***** DATA IN THIS EXERCISE

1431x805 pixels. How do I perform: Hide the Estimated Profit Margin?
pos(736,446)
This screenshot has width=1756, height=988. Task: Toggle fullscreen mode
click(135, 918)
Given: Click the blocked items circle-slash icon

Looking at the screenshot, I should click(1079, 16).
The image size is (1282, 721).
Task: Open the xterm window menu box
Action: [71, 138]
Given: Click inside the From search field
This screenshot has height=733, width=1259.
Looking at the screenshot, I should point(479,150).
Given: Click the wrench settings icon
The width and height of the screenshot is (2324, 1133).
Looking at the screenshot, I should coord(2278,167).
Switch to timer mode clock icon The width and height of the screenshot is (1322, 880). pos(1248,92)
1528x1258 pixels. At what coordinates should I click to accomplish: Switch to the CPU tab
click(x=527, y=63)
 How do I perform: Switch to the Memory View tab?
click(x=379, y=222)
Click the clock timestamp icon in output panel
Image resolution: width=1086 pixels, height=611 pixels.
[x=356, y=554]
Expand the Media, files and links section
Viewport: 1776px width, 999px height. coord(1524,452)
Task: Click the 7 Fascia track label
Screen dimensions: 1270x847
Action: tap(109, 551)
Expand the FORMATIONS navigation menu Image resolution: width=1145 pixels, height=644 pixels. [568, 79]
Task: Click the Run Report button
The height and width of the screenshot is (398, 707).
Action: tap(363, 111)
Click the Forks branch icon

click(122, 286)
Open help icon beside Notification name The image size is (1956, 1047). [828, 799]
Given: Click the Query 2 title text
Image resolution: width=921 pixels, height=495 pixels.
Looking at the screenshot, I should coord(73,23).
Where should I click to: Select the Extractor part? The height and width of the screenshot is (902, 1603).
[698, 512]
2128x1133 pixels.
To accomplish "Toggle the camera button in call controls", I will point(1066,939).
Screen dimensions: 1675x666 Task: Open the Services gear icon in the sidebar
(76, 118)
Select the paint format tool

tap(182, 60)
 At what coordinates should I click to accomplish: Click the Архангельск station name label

**********

» WHAT YOU WILL DO:
List all lines above in which the string "button" appears.

» SOLUTION TO THE PROBLEM:
Task: Click the Run Report button
To accomplish "Toggle the camera button in call controls", I will point(1066,939).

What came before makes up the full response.